So I checked with current CVS and the same problem still applies to r.to.vect.
"r.to.vect -z feature=point input=dem_5 output=dem_5_pt" eats up all 1GB RAM +
1GB SWAP at about 5 000 000 points.
The above mentioned Andrew Danner's fix for v.in.ascii is great stuff but
r.to.vect problem remains (in my bug report I was complaining about only
r.to.vect, few days later Hamish changed the subject, as v.in.ascii issue
popped up during discussion).
Is it possible that r.to.vect suffers from a similar problem as v.in.ascii
did, so a similar fix would do? Andrew?
Maciek
-------------------------------------------- Managed by Request Tracker
My initial guess is that r.to.vect suffers from a similar bug/feature
that plagued v.in.ascii awhile ago and that is the building of vector
topology. As it stands now, r.to.vect calls Vect_build after processing
all the features and this is the same function call that ate all the
memory in v.in.ascii. The solution for v.in.ascii was to add another
flag "-b" to skip topology building in points mode. The rest of the
r.to.vect code looks pretty clean and I don't immediately expect memory
leaks. Radim has said many times that there are not leaks in the
Vect_build code, but the memory requirements are high for the topology
building. Without looking into the Vect_build code, I tend to believe
Radim, so if you want to extract 5 000 000 points from a raster you will
need to skip the topology. Note that many vector modules are not able to
use vector layers without topology (v.surf.rst being the primary
execption), so the "-b" flag is more of a workaround than a long term
solution.
I haven't had a chance to look into the Vect_build code and see if
there is a way to reduce memory usage. Is there any white paper or
technical specs on how the new vector library is organized and what the
vector topology looks like?
-Andy
On Wed, 2006-07-05 at 20:39 +0200, Maciek Sieczka via RT wrote:
So I checked with current CVS and the same problem still applies to r.to.vect.

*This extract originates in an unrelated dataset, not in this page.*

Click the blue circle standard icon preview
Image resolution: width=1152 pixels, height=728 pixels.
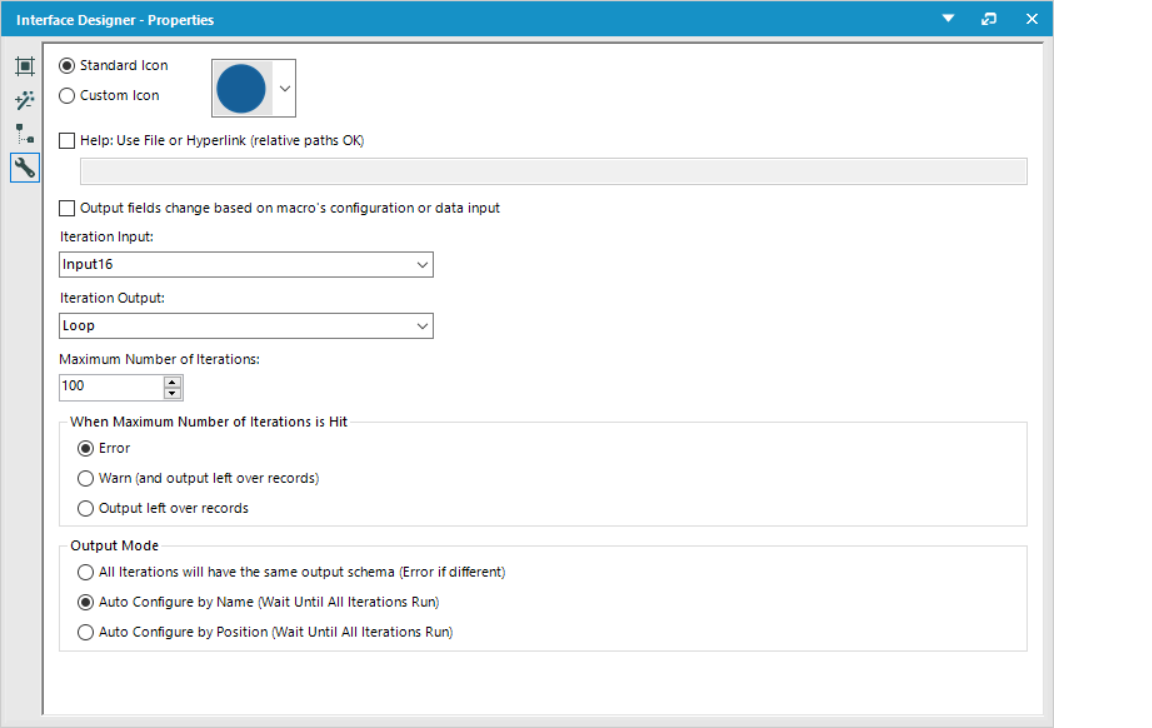coord(241,87)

"r.to.vect -z feature=point input=dem_5 output=dem_5_pt" eats up all 1GB RAM +
1GB SWAP at about 5 000 000 points.
The above mentioned Andrew Danner's fix for v.in.ascii is great stuff but
r.to.vect problem remains (in my bug report I was complaining about only
r.to.vect, few days later Hamish changed the subject, as v.in.ascii issue
popped up during discussion).
Is it possible that r.to.vect suffers from a similar problem as v.in.ascii
did, so a similar fix would do? Andrew?
Maciek
-------------------------------------------- Managed by Request Tracker
On Wed, Jul 05, 2006 at 03:09:02PM -0400, Andrew Danner wrote:
...
I haven't had a chance to look into the Vect_build code and see if
there is a way to reduce memory usage. Is there any white paper or
technical specs on how the new vector library is organized and what the
vector topology looks like?
there is a document here (part of the programmer's manual):
That what I could extract from Radim and sketch up
It's generated from the (aprtially) doxygenized source code.
Markus
-Andy
On Wed, 2006-07-05 at 20:39 +0200, Maciek Sieczka via RT wrote:
> Markus wrote:
>
> > New patch submitted, see
> >
> > https://intevation.de/rt/webrt?serial_num=3354&display=History
> >
> > Does it solve the problem?
>
> So I checked with current CVS and the same problem still applies to r.to.vect.
>
> "r.to.vect -z feature=point input=dem_5 output=dem_5_pt" eats up all 1GB RAM +
> 1GB SWAP at about 5 000 000 points.
>
> The above mentioned Andrew Danner's fix for v.in.ascii is great stuff but
> r.to.vect problem remains (in my bug report I was complaining about only
> r.to.vect, few days later Hamish changed the subject, as v.in.ascii issue
> popped up during discussion).
>
> Is it possible that r.to.vect suffers from a similar problem as v.in.ascii
> did, so a similar fix would do? Andrew?
>
> Maciek
>
>
> -------------------------------------------- Managed by Request Tracker
--
Markus Neteler <neteler itc it> http://mpa.itc.it/markus/
ITC-irst - Centro per la Ricerca Scientifica e Tecnologica
MPBA - Predictive Models for Biol. & Environ. Data Analysis
Via Sommarive, 18 - 38050 Povo (Trento), Italy
I first thought that your v.in.ascii fix enabled v.in.ascii to load
huge datasets *not* skipping the topology. After your clarification now
I see it was my mistake. Sorry if confusing.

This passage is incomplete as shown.